U.S. mining stocks moved lower on Monday as precious metals prices came under pressure in the wake of renewed tensions between the U.S. and Iran. The rout in gold and silver occurred alongside a jump in crude oil, a firmer dollar and fresh uncertainty about a ceasefire, prompting investor caution toward miners.
Among names affected, Southern Copper, Newmont Goldcorp, Agnico Eagle Mines and Wheaton Precious Metals each retreated, with losses ranging roughly between 1.9% and 2.7%.
Gold briefly declined to a one-week low before a modest rebound, pressured as Iran threatened retaliation over a U.S. seizure of an Iranian cargo vessel. That incident lifted both the dollar and oil prices, undercutting safe-haven demand for non-yielding assets such as gold.
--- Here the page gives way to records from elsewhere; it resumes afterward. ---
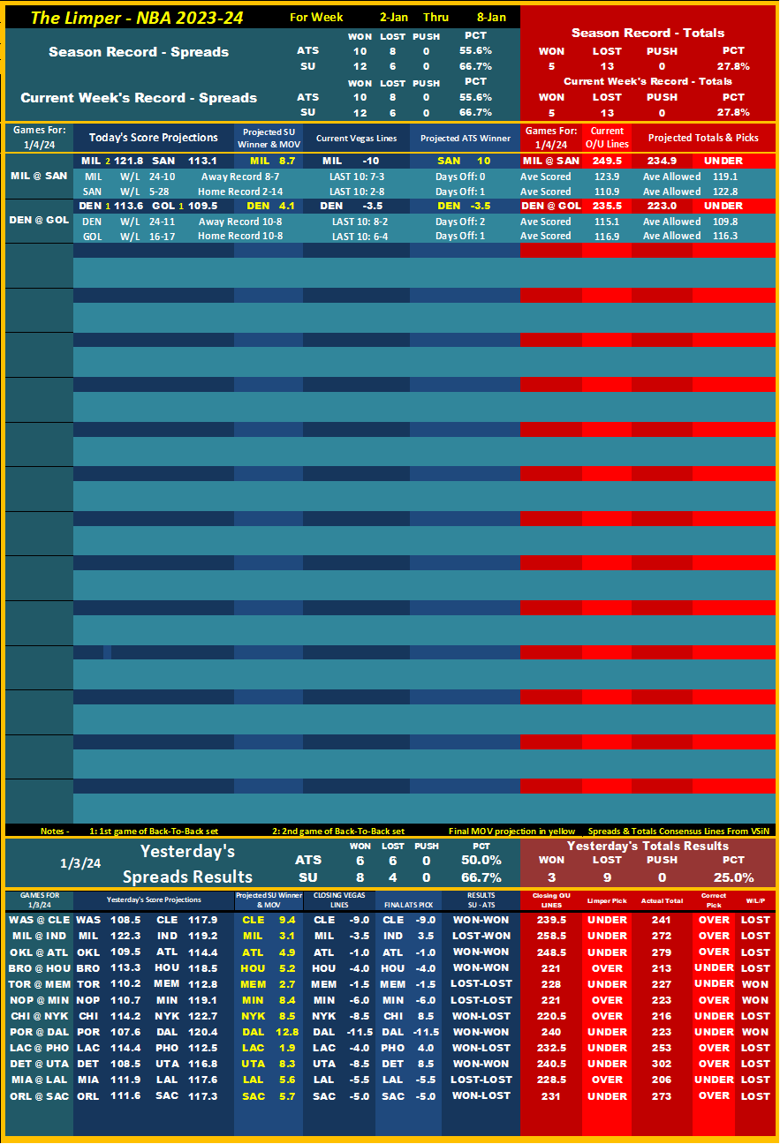The image size is (780, 1144).
Task: Select the 'Projected ATS Winner' header cell
Action: click(465, 138)
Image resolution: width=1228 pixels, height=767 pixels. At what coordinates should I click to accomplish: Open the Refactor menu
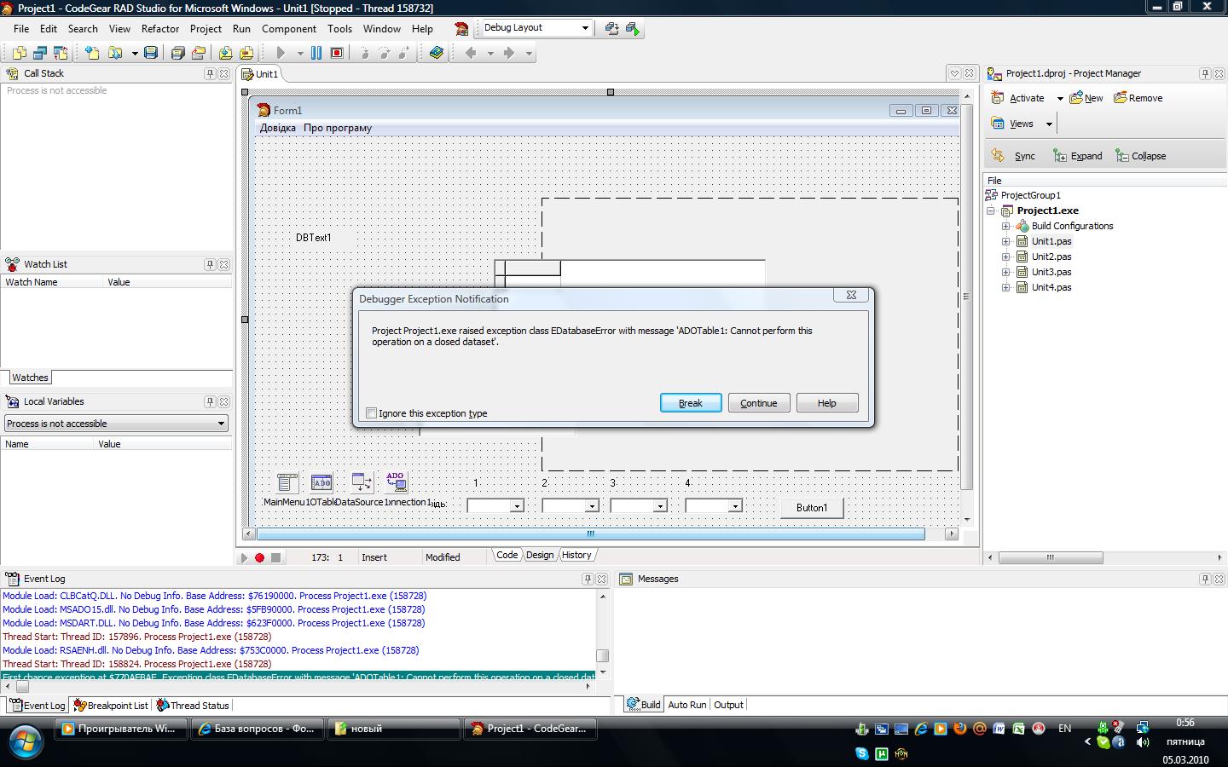[x=160, y=28]
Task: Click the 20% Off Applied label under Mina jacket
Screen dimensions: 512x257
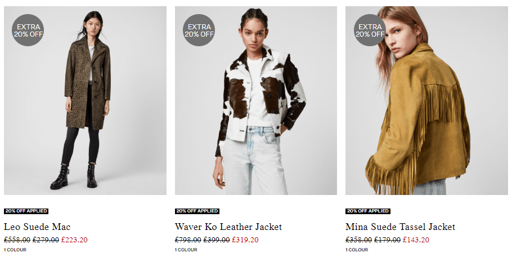Action: click(x=367, y=211)
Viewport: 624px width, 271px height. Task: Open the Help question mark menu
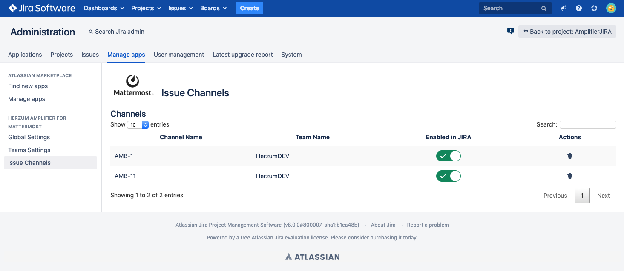(579, 8)
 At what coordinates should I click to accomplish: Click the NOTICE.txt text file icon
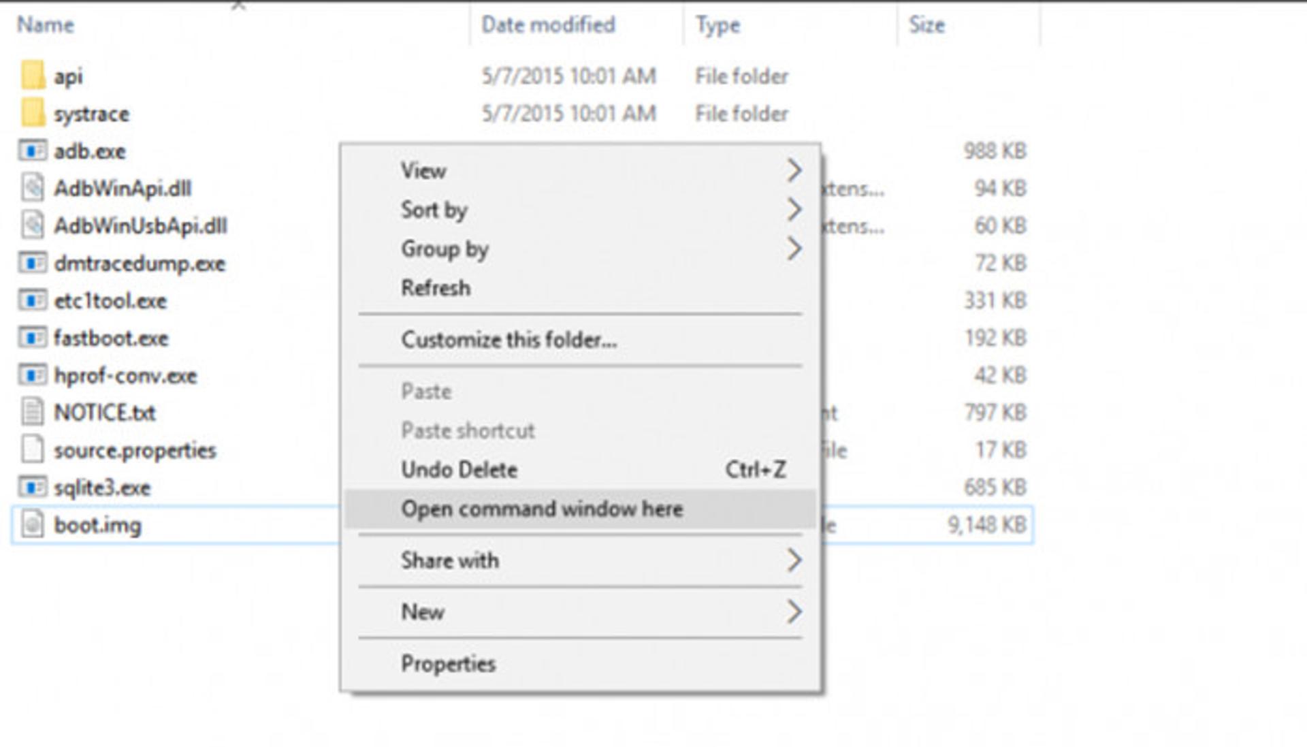[x=33, y=413]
The seizure also cast doubt on the ceasefire between the two countries. Market reaction intensified after the U.S. fired on and captured an Iranian vessel that was reportedly attempting to skirt a blockade, an action President Donald Trump said had occurred on Sunday evening. Both sides subsequently accused the other of breaching the ceasefire.
Mr. Trump said U.S. envoys were en route to Pakistan for further ceasefire discussions. Iranian media, however, reported that Tehran had not committed to any future talks.
Crude oil surged, rising by about 5% on fears that the ceasefire could break down and that flows through the Strait of Hormuz might remain largely halted. At points, oil prices jumped as much as 7% on Monday, keeping markets on edge over the inflationary consequences of the Iran conflict.
Market participants cited concerns that energy-driven inflation, amplified by constrained supply through strategic shipping lanes, has been a persistent drag on metal prices since the conflict began in late February. Those inflation pressures raise the prospect that global central banks could respond with higher interest rates - an outlook that is typically unfavorable for non-yielding assets like gold.
Context for investors: The episode highlights how geopolitical disruptions to oil flows and a stronger dollar can quickly erode near-term demand for precious metals, pressuring mining equities even when underlying supply fundamentals are unchanged.